Now, with the adoption of the "cross-cyclical adjustment" framework, investors should expect that China's credit growth trajectory will be managed such that it doesn't lead to boom-bust cycles and excessive leverage. The country should emerge with a stronger balance sheet and less financial risks.

The seemingly prudent and positive policy actions have resulted in a stable outlook for China and made the country a bright spot amid significant global economic uncertainty. Investors, treating China as a key diversifier of global portfolios, should return focus to organic economic growth and bottom-up fundamentals, instead of speculating on large policy stimulus.

SLIDE 43

China’s global role is changing!

Yes, China’s reopening will support near-term resilience in global growth this year.

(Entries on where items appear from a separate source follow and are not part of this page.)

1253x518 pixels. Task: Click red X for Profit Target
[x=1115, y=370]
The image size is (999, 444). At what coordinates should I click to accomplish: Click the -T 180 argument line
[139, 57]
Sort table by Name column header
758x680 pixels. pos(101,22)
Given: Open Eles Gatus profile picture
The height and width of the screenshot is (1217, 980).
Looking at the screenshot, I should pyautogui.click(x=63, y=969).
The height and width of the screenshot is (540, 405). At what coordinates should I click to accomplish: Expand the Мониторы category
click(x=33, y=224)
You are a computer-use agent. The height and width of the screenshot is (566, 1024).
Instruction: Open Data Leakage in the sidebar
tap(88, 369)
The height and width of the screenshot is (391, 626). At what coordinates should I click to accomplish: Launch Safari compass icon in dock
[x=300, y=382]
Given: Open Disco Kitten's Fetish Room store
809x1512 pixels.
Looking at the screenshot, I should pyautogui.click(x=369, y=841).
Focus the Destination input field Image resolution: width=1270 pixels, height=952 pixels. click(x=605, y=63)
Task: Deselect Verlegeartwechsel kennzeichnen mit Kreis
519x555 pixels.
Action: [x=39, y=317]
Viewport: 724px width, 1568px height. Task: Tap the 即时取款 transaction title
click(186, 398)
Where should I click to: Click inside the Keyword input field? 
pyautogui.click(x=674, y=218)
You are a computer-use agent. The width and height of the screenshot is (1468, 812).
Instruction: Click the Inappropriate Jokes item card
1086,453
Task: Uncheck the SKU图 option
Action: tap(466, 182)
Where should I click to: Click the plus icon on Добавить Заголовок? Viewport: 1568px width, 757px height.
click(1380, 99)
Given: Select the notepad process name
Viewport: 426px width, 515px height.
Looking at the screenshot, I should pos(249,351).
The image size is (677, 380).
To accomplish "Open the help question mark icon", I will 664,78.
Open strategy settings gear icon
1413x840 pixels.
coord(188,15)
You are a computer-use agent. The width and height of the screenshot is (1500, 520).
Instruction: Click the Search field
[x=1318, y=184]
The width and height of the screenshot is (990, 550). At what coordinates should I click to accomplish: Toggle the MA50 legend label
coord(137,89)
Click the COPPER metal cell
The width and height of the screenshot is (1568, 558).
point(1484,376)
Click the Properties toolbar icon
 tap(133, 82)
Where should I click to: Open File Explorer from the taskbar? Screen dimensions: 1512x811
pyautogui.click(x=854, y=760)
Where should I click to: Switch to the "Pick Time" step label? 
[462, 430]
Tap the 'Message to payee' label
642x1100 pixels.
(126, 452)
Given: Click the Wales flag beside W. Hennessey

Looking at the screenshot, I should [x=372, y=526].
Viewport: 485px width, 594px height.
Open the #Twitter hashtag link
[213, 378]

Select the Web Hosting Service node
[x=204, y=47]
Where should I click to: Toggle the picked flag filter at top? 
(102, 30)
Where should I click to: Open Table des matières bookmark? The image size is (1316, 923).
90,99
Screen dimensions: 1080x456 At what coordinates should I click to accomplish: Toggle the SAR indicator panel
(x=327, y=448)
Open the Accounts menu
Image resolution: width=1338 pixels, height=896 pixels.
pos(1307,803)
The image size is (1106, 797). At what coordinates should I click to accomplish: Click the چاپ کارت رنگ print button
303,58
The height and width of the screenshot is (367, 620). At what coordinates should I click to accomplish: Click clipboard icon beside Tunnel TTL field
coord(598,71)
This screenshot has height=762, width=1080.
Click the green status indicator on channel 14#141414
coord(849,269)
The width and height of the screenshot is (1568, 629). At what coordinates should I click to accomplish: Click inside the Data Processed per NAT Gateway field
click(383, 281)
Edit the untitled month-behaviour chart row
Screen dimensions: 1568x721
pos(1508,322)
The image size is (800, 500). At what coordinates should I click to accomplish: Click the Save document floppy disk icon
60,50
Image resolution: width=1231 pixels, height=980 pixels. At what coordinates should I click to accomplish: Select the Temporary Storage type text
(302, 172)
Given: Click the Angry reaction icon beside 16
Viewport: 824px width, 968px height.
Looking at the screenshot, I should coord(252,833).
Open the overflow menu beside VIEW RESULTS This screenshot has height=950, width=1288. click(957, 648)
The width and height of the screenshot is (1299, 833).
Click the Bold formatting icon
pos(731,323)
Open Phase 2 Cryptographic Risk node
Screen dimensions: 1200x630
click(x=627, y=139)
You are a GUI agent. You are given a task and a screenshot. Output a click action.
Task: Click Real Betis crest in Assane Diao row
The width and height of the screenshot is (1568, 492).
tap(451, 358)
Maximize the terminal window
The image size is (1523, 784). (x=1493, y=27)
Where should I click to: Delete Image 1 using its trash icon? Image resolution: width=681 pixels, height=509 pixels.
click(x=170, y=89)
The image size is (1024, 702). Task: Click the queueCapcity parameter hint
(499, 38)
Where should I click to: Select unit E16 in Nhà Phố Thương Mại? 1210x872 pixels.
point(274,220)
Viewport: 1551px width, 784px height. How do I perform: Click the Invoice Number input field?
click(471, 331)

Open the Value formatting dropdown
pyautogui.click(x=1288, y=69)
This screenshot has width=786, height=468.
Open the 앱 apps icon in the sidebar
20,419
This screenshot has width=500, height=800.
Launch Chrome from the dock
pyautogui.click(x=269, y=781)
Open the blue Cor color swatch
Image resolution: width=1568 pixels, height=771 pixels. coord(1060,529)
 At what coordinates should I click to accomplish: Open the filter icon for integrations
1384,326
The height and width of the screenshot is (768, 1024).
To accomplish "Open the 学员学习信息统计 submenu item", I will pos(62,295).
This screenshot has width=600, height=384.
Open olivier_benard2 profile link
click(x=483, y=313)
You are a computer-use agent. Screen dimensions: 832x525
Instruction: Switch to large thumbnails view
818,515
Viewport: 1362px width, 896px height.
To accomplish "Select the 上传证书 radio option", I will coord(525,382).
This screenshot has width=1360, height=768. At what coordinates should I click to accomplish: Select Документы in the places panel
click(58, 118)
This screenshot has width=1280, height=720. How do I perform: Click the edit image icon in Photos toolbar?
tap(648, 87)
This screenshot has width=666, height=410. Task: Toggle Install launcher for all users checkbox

However, the spillovers to global demand of China’s recovery will be different this time.

The main driver of recovery is not investment but household consumption, which has much lower import content.  That means less of an impact on worldwide commodity prices and inflation.

Still, it would be a mistake to see this as evidence of a more specific decoupling between China and the ‘West’.  In fact, global trade has reached new highs over the past two years, even though China’s share of US imports has declined somewhat since the imposition of tariffs.

Much of the talk about multi-nationals leaving China is simplistic. Some are setting up a separate supply chain for the US in order to avoid restrictions. Others are switching to a ‘China+1’ strategy: retaining China as their main source of goods while building an additional supply chain in another country, like Vietnam. Many are doing both. For most international companies, China is simply too big to ignore.

SLIDE 44

In conclusion, China’s recovery will be different this time: growth will be slower than in the past, but also higher quality as spending shifts to consumption and new sectors.

This will create fresh opportunities but China is not going to save the US and world again this time by helping them with their demand!

China will be focused on savings itself and increasing its own domestic demand!

SLIDE 45

As I always remind you in these videos, remember politicians and Central Banks will print the money to solve any and all problems, until such time as no one will take the money or it is of no value.

That day is still in the future so take advantage of the opportunities as they currently exist.

Investing is always easier when you know with relative certainty how the powers to be will react. Your chances of success go up dramatically.

The powers to be are now effectively trapped by policies of fiat currencies, unsound money, political polarization and global policy paralysis.

SLIDE 46

I would like take a moment as a reminder

DO NO NOT TRADE FROM ANY OF THESE SLIDES - they are for educational and discussions purposes ONLY.

As negative as these comments often are, there has seldom been a better time for investing.  However, it requires careful analysis and not following what have traditionally been the true and tried approaches.

Do your reading and make sure you have a knowledgeable and well informed financial advisor.

So until we talk again, may 2023 turn out to be an outstanding investment year for you and your family?

I sincerely thank you for listening!